Ein Sondermodell des R9 verdient aber beondere Beachtung: der R9 "Louisiane". Mit Zweifarbenlackierung und "Sheriffstern"-Felgen sollte dieses Sondermodell auf das Engagement Renaults in den USA bei AMC hinweisen.

Durch diese USA-Verbindung wurde auch in Nordamerika Renault-Modelle angeboten - der R9 als "Alliance" und der R11 als "Encore". Im Gegensatz zum Rest der Welt gab es den R9 dort auch als Zweitürer und als Cabrio - von diesen haben es sogar einige nach Europa geschafft.



In anderen Teilen der Welt wurde speziell der R9 noch weiterentwickelt und -produziert.
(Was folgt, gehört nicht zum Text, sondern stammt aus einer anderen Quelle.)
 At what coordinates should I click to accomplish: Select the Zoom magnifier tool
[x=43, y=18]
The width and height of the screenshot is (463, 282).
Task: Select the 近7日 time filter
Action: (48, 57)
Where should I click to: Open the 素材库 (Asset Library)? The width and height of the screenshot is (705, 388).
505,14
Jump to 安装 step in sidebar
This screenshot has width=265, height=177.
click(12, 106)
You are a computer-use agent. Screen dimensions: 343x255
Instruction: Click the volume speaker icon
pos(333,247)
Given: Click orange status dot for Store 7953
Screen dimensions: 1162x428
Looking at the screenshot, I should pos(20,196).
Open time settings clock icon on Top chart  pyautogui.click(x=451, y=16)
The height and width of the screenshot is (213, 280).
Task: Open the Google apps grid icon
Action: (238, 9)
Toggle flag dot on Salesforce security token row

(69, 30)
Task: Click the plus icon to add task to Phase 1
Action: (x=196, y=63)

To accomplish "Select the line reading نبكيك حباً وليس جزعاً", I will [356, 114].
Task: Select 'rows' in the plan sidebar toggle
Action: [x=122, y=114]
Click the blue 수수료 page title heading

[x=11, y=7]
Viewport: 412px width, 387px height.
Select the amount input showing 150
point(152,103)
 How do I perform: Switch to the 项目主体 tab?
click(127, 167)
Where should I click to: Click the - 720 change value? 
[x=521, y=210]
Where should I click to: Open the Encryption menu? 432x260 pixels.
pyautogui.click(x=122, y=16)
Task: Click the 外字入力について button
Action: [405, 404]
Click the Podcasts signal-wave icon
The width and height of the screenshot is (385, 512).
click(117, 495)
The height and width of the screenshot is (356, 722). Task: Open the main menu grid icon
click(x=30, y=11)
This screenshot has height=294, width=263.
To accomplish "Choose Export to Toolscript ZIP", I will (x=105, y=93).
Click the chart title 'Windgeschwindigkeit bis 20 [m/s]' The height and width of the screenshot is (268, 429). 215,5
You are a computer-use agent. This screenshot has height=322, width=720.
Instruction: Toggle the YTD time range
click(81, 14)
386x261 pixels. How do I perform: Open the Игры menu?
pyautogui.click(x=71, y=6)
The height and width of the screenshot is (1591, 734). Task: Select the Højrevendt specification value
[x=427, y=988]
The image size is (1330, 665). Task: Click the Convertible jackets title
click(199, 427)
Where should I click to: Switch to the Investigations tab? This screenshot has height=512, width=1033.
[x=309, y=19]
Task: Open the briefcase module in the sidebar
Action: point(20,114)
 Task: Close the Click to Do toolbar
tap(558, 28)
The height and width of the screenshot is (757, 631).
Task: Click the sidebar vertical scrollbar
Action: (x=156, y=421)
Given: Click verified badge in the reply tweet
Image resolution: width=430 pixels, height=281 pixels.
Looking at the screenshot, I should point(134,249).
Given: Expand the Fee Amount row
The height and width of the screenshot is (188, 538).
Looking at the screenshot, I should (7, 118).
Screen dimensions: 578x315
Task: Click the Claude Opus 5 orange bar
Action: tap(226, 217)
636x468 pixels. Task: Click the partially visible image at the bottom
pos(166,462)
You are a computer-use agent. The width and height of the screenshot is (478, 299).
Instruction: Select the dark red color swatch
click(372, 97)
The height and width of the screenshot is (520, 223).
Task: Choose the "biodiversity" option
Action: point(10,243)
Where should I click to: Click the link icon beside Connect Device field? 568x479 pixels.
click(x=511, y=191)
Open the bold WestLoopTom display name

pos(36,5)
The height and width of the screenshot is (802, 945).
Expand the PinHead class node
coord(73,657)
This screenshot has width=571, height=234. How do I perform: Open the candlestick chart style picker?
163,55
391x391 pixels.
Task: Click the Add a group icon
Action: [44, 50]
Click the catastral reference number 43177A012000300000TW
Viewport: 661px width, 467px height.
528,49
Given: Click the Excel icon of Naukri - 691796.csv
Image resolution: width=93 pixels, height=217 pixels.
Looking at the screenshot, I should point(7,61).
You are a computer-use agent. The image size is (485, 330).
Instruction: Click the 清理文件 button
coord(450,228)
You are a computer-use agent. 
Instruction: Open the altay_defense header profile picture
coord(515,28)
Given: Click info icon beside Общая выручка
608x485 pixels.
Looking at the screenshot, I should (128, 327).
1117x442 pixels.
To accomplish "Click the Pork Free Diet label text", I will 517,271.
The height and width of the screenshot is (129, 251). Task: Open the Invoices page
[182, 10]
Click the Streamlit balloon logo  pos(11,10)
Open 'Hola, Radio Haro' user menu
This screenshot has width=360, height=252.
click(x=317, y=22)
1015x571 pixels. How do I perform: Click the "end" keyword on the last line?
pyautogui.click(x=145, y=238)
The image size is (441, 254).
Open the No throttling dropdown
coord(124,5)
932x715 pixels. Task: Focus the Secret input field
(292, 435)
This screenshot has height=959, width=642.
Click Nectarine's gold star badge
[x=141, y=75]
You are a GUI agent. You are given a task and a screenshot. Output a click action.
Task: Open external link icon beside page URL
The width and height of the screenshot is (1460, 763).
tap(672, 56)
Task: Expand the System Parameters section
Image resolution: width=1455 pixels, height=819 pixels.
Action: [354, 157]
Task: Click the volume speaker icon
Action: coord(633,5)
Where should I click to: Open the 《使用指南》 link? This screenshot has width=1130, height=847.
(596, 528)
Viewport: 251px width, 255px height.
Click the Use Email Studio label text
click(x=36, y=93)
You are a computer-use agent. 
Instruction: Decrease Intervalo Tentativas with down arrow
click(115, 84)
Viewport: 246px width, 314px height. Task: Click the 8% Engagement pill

Speziell die Kolumbianer hatten den 9er ganz in ihr Herz geschlossen, daher gab es noch ein weiteres Facelift, das Front und Heck ein wenig dem R19 angleichen sollte. Der R9 wurde in Kolumbien 16 Jahre, also bis 1999 hergestellt - und im letzten Jahr war er immer noch das meistverkaufte Auto im Land!

Bei uns sind sie praktisch ausgestorben. Trotz ihrer Nehmerqualitäten und der recht guten Rostvorsorge wurden sie ausgelutscht, nicht gepflegt, und schlussendlich weggeworfen. Ich meine - schade drum! Das - und die Tatsache, dass mir sowohl das Styling als auch das für heutige Verhältnisse streichelweiche Fahrgefühl der 80er Jahre gefällt, ist der Grund, warum ich nicht nein sagen konnte, als der süwae 11er aufgetaucht ist. Und natürlich, weil ich ja drei 9er gehabt habe...
So, wer es bis hierher geschafft hat, dem sei hiermit virtuell die unsichtbare Tapferkeitsmedaille am Schuhband verliehen!